● **DESCRIPTION OF THE TASK**
When you reach the line that contains "Viewport: 1024px width, 576px" in the data below, start reproducing lines exactly, and stop after the line that contains "Click the Κίνημα".

● **RECORDS SHOWN**
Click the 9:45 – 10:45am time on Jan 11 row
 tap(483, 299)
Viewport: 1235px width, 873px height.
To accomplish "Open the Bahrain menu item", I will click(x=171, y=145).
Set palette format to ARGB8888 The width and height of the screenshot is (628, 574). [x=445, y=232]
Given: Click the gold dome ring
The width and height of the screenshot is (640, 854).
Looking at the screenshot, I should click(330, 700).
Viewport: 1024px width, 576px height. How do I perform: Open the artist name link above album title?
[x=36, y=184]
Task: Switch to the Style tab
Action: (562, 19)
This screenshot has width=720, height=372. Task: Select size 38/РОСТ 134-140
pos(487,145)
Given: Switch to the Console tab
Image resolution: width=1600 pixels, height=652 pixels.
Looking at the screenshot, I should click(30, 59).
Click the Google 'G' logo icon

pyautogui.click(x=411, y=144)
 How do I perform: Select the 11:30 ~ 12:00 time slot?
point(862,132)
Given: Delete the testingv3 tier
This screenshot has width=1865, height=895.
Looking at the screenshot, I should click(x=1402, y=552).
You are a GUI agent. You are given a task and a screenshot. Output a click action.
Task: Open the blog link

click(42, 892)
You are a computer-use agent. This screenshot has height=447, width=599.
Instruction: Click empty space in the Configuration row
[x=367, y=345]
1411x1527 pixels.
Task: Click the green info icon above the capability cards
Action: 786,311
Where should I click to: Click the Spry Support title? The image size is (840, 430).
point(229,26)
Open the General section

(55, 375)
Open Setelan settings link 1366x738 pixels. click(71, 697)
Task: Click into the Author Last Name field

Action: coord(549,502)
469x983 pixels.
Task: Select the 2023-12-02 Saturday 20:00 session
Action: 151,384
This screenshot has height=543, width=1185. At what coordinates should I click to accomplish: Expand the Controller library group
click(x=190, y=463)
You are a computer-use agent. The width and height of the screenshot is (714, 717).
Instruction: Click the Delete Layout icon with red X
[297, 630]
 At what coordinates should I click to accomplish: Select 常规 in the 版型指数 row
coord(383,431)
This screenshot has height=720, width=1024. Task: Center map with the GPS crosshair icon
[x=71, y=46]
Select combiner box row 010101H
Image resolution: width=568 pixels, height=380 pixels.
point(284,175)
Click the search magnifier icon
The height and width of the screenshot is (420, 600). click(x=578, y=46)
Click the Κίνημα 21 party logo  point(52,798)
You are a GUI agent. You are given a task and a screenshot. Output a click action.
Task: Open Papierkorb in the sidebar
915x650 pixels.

● **RESULT FOR THIS TASK**
Viewport: 1024px width, 576px height. How do I perform: Open the artist name link above album title?
[x=36, y=184]
Task: Switch to the Style tab
Action: (562, 19)
This screenshot has width=720, height=372. Task: Select size 38/РОСТ 134-140
pos(487,145)
Given: Switch to the Console tab
Image resolution: width=1600 pixels, height=652 pixels.
Looking at the screenshot, I should click(30, 59).
Click the Google 'G' logo icon

pyautogui.click(x=411, y=144)
 How do I perform: Select the 11:30 ~ 12:00 time slot?
point(862,132)
Given: Delete the testingv3 tier
This screenshot has width=1865, height=895.
Looking at the screenshot, I should click(x=1402, y=552).
You are a GUI agent. You are given a task and a screenshot. Output a click action.
Task: Open the blog link

click(42, 892)
You are a computer-use agent. This screenshot has height=447, width=599.
Instruction: Click empty space in the Configuration row
[x=367, y=345]
1411x1527 pixels.
Task: Click the green info icon above the capability cards
Action: 786,311
Where should I click to: Click the Spry Support title? The image size is (840, 430).
point(229,26)
Open the General section

(55, 375)
Open Setelan settings link 1366x738 pixels. click(71, 697)
Task: Click into the Author Last Name field

Action: coord(549,502)
469x983 pixels.
Task: Select the 2023-12-02 Saturday 20:00 session
Action: 151,384
This screenshot has height=543, width=1185. At what coordinates should I click to accomplish: Expand the Controller library group
click(x=190, y=463)
You are a computer-use agent. The width and height of the screenshot is (714, 717).
Instruction: Click the Delete Layout icon with red X
[297, 630]
 At what coordinates should I click to accomplish: Select 常规 in the 版型指数 row
coord(383,431)
This screenshot has height=720, width=1024. Task: Center map with the GPS crosshair icon
[x=71, y=46]
Select combiner box row 010101H
Image resolution: width=568 pixels, height=380 pixels.
point(284,175)
Click the search magnifier icon
The height and width of the screenshot is (420, 600). click(x=578, y=46)
Click the Κίνημα 21 party logo  point(52,798)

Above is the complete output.